De los tres grandes ausentes de la música joven de la década de la cocaína y el juicio a los comandantes, de Alfonsín y Menem, del optimismo democrático y la hiperinflación, de Malvinas y el final de la dictadura -los otros son Miguel Abuelo y Luca Prodan–, Federico Moura es el más sutilmente olvidado, el más detenido en el tiempo. Acaso le hubiese gustado la sensación de quedarse flotando allí, en el humo blanco y sutil de un tiempo que sería olvido, de una década que pasó como un exabrupto. Federico era sexualmente ambiguo en una época en que la corrección política no había sido inventada y eso dominó toda la estética de Virus, mucho más madura de lo que entonces casi todos suponían. Hoy es un día como para escuchar una y otra vez “Imágenes paganas” –incluso en la emocionada versión-homenaje del compact solista de Diego Frenkel– pensándola como una despedida. Ahí está resumida la psiquis del hombre que afrontaba con valor monumental la enfermedad que lo consumía, pero aun así sentía pena por lo que no vería, por la lluvia del día después. Federico como el androide que al finalizar Blade Runner llora, sobre todo, por la belleza posible que se esfuma con su vida.

_Tu tarea_: Según el fragmento, ¿quiénes son los otros dos grandes ausentes de la música joven de esa década, además de Federico Moura? Indica, por favor, sus nombres.

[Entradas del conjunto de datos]
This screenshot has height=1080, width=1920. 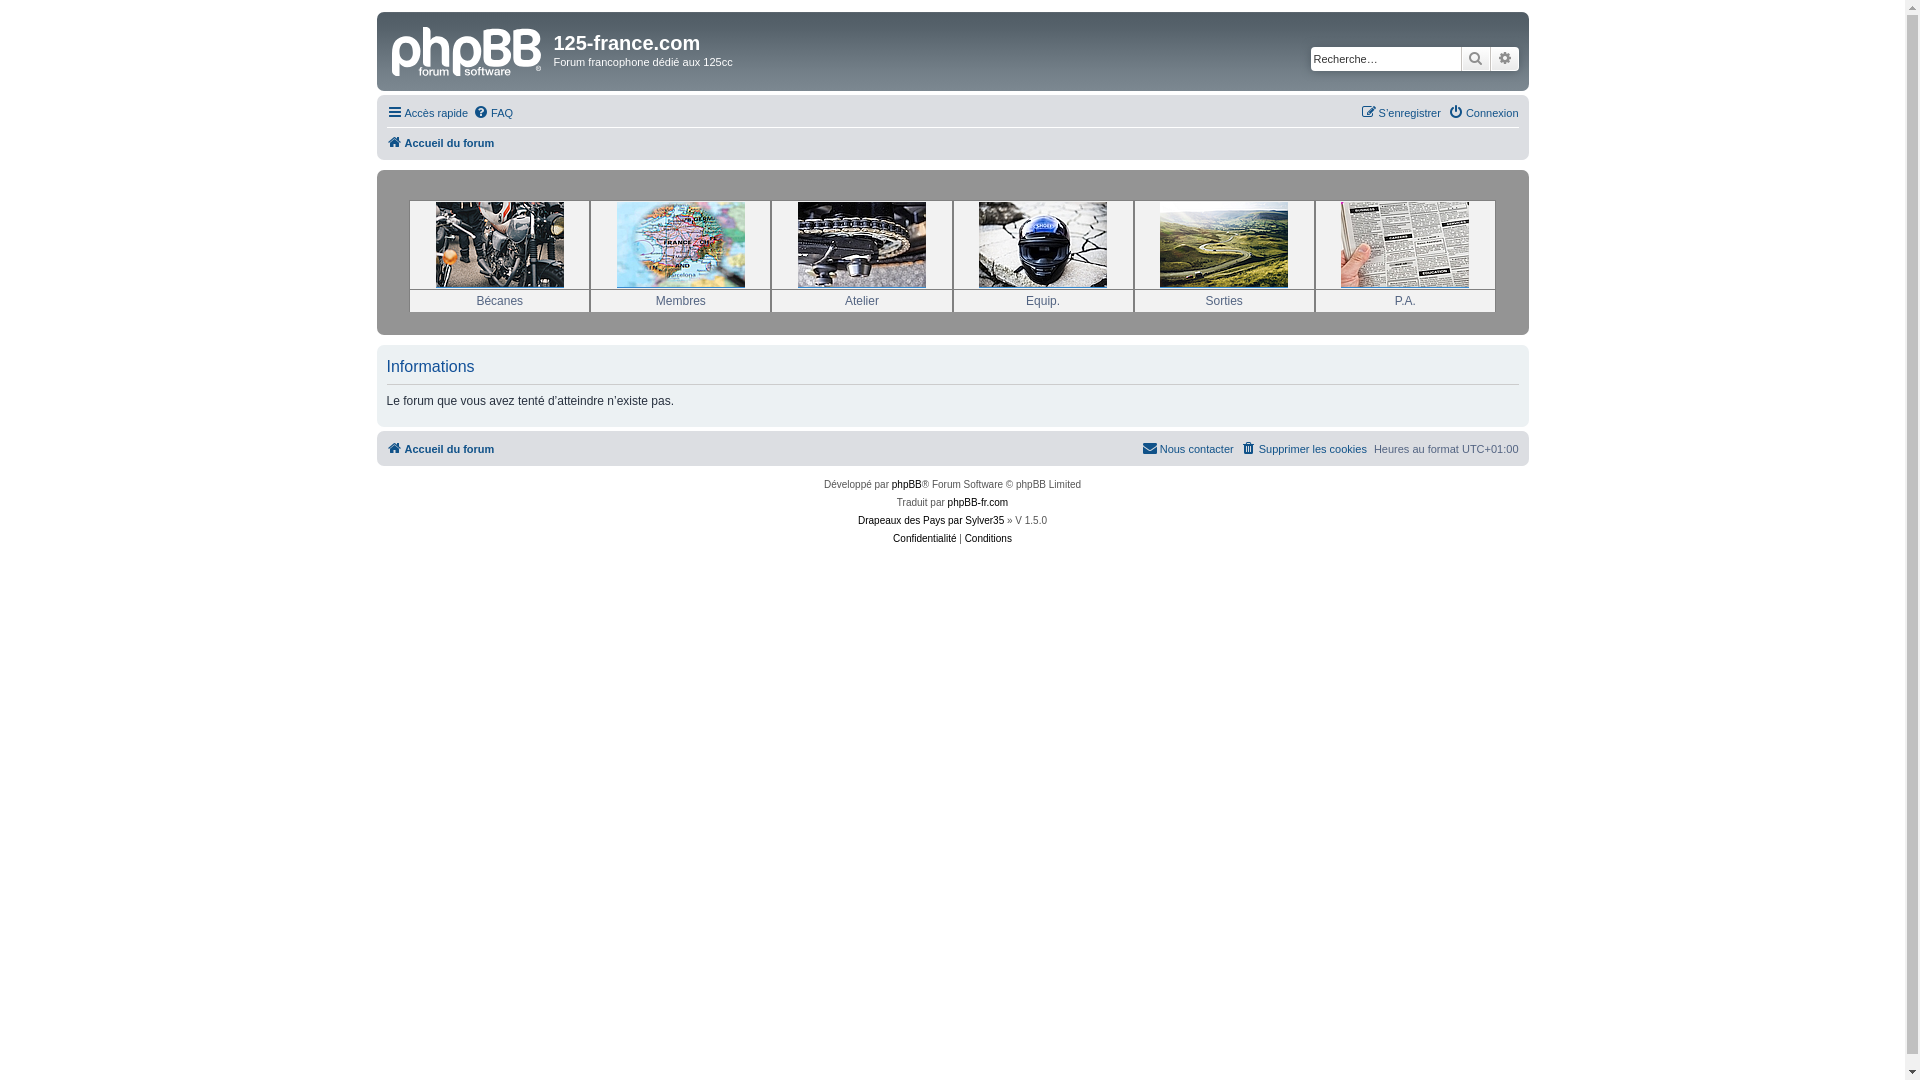 What do you see at coordinates (907, 485) in the screenshot?
I see `phpBB` at bounding box center [907, 485].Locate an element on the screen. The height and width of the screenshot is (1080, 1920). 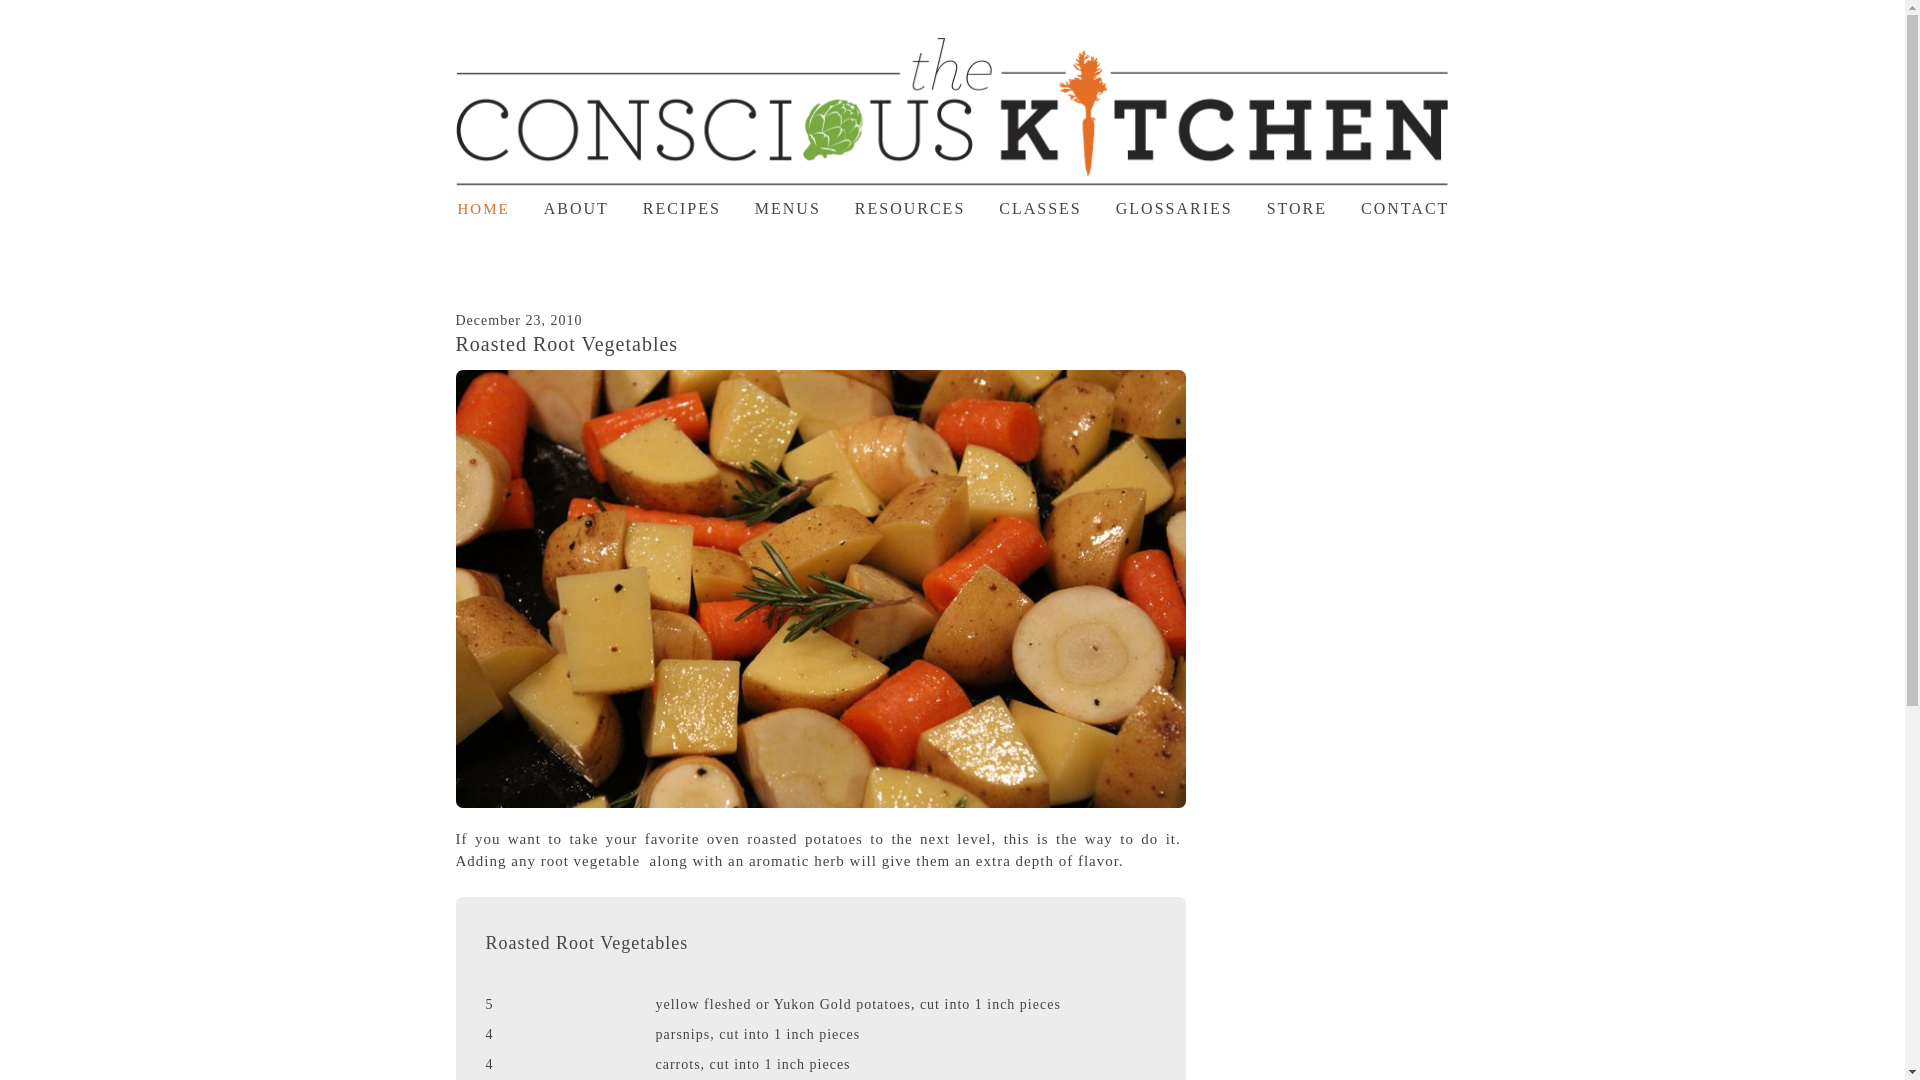
RECIPES is located at coordinates (682, 202).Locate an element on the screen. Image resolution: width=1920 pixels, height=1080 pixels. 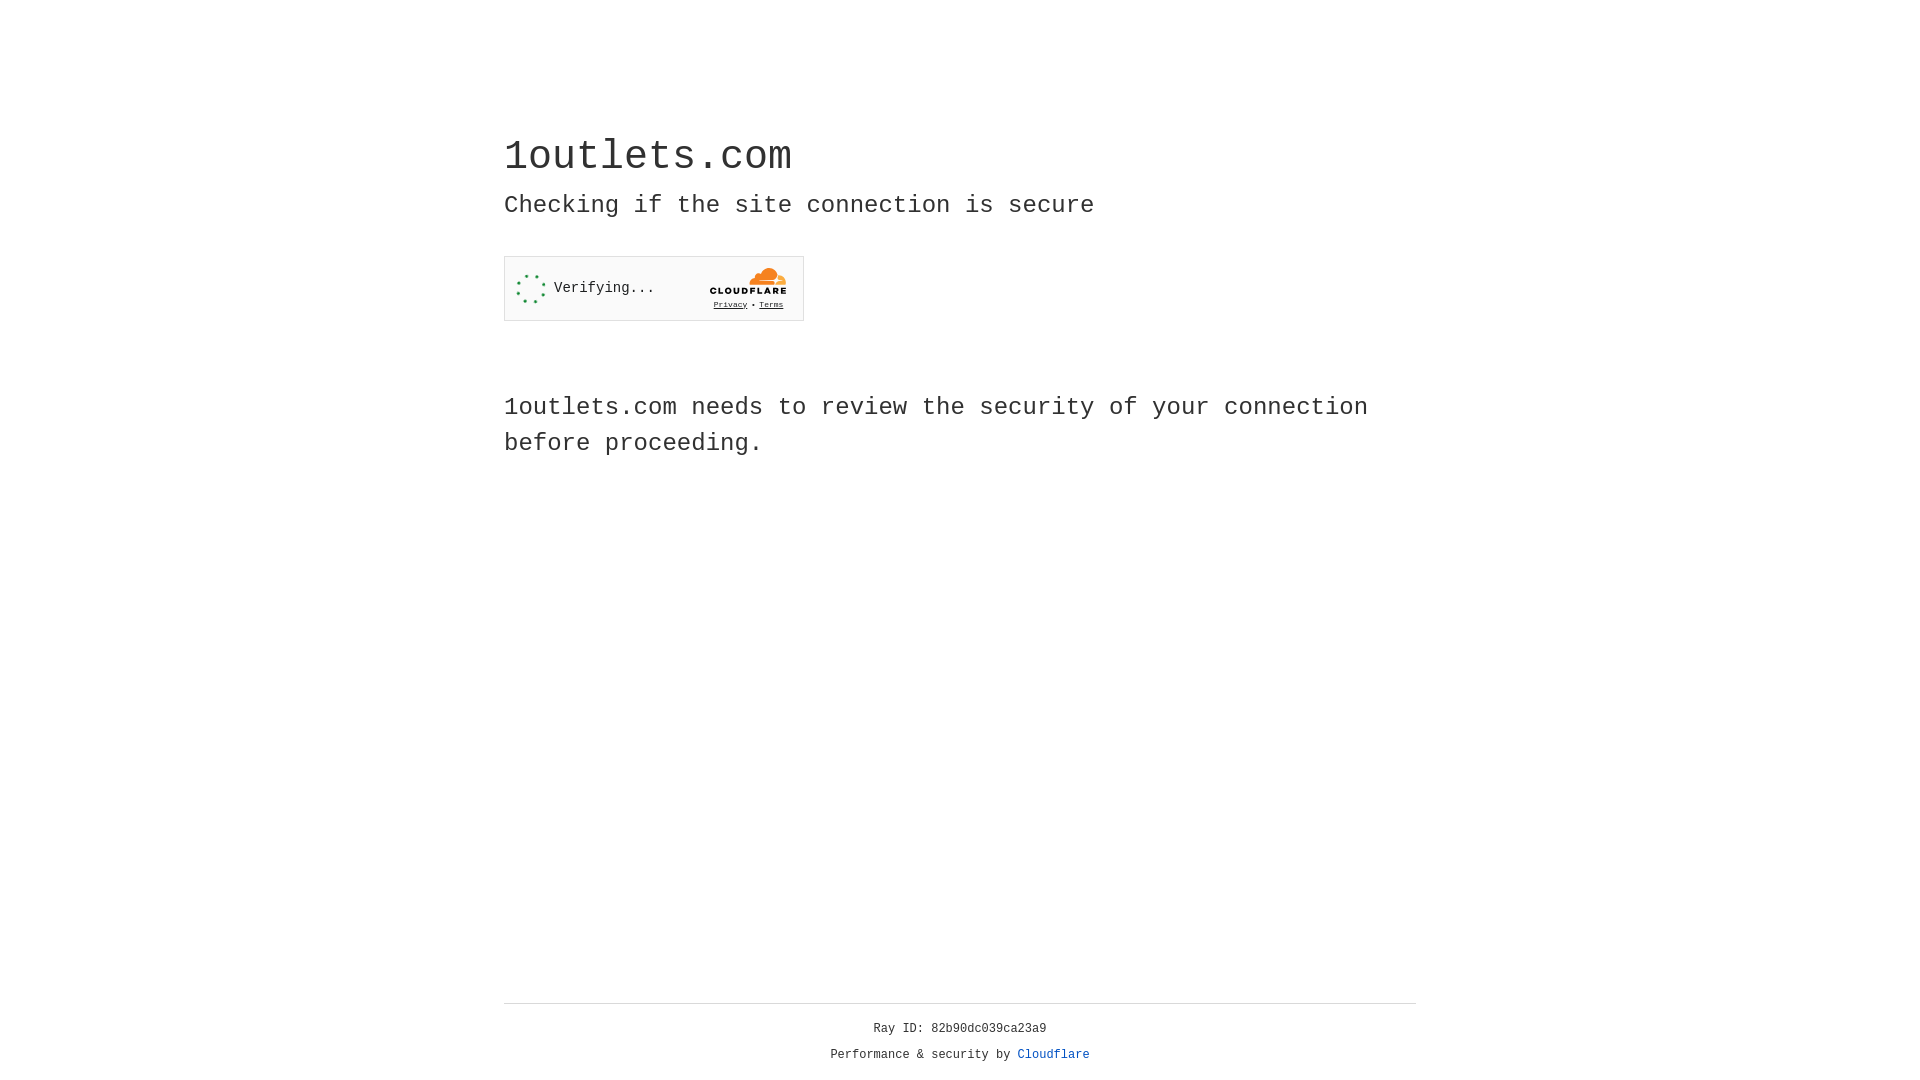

_Solución del ejercicio_: Miguel Abuelo y Luca Prodan.